Pendant la guerre, les cavaliers attaquaient les premiers les
ennemis, ensuite venaient les fantassins. Mais de temps en temps,
l'armée et surtout les cavaliers organisaient des séances
d'entraînement qui constituaient des divertissements équestres
dans le village ou en brousse.
Cette préparation technique était suivie
d'autres préparations d'ordre spirituel et magique.
En effet, avant de partir pour la guerre, les autorités
locales allaient consulter les divinités protectrices pour savoir si la
guerre serait remportée ou non.
Sur le plan magique, les vêtements des
sémassi portaient des amulettes, signes
d'invincibilité.
Toutes ces préparations nous incitent à une
analyse scientifique.
En effet, nous pensons que les habits de guerre, la
consultation des dieux ont avant tout des effets psychologiques sur les
guerriers car, on suppose que le combattant en état de conscience claire
ne pourrait pas donner le rendement escompté. Ainsi, le fait de porter
un habit entouré d'amulettes développe en lui l'esprit
d'endurance et de détermination.
53
C'est le cas à Sparte dans l'antiquité grecque
où les enfants étaient instruits à l'éducation
militaire où on cultive en eux les vertus comme l'endurance, la
détermination pour la défense de la Patrie.

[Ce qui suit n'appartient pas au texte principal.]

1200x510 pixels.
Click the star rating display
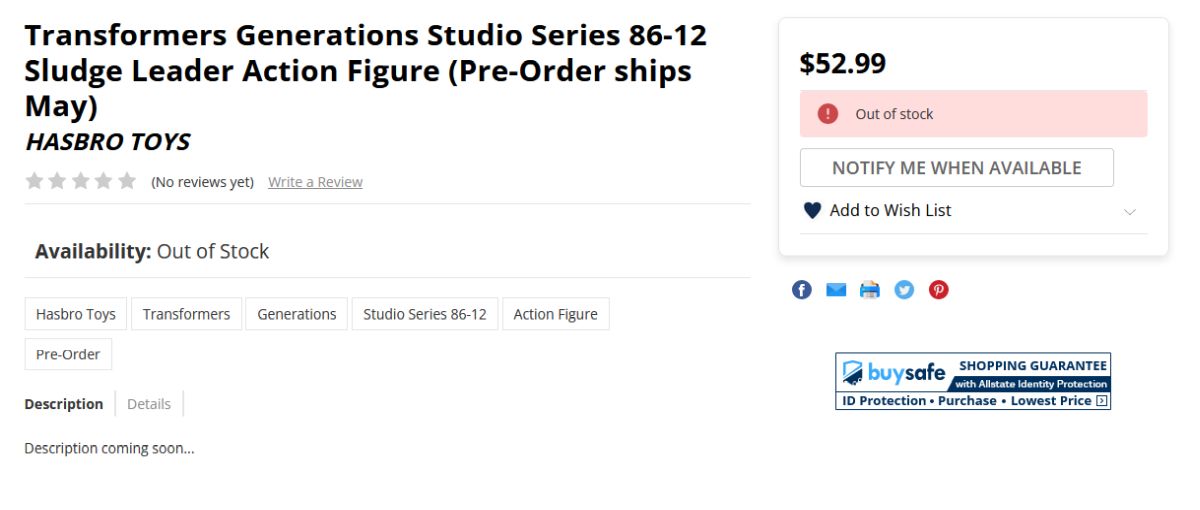click(x=80, y=181)
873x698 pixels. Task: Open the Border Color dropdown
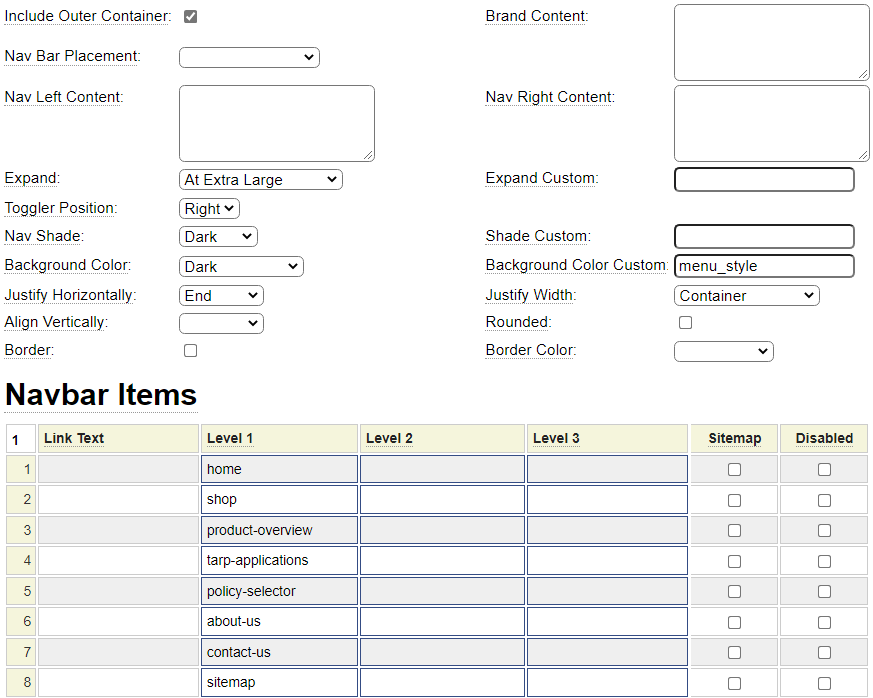(x=723, y=351)
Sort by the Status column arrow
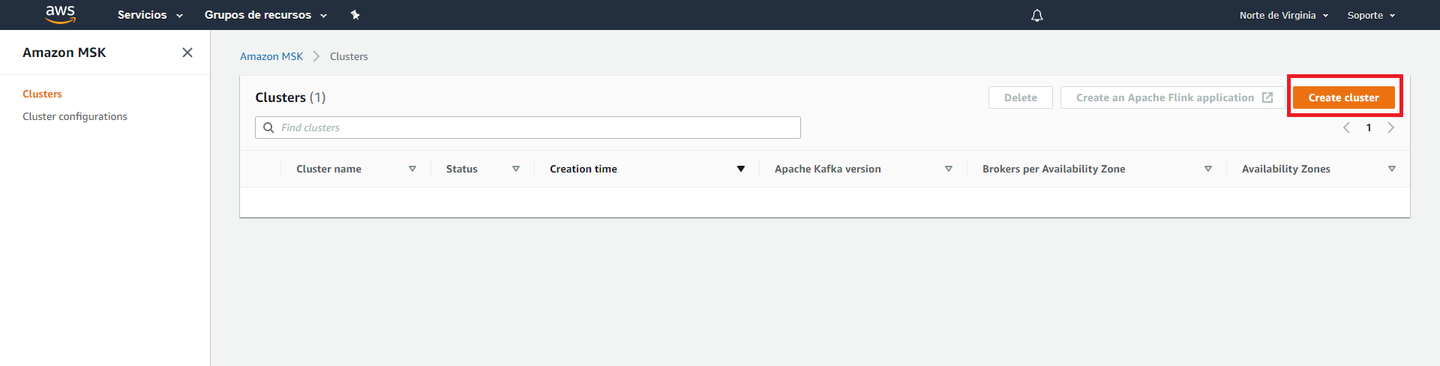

Dans cette situation, le combattant est sûr de
lui-même qu'il ne craint plus la mort.
Par ailleurs, la technique de guerre adoptée par les
guerriers était la technique d'encerclement.
Celle-ci consiste à encercler l'ennemi afin de
triompher de ce dernier. Les cavaliers au devant des opérations
étaient les vrais attaquants. Ce sont eux qui mettaient souvent l'ennemi
en déroute en tuant les gens et en incendiant les agglomérations
des adversaires au moment où les fantassins s'occupaient à
compléter la mise en déroute et à piller. Le butin peut
être composé de céréales, d'hommes, de femmes voire
des enfants.
De nombreux conflits vont par la suite opposer le royaume aux
autres peuples de la région.
2- Les conflits connus par le royaume.
Les souverains du Tchaoudjo étaient presque tous
ambitieux.
En effet, pour réaliser leurs desseins qui consistaient
en la domination des autres peuples voisins, ils organisèrent des
expéditions militaires contre ces derniers.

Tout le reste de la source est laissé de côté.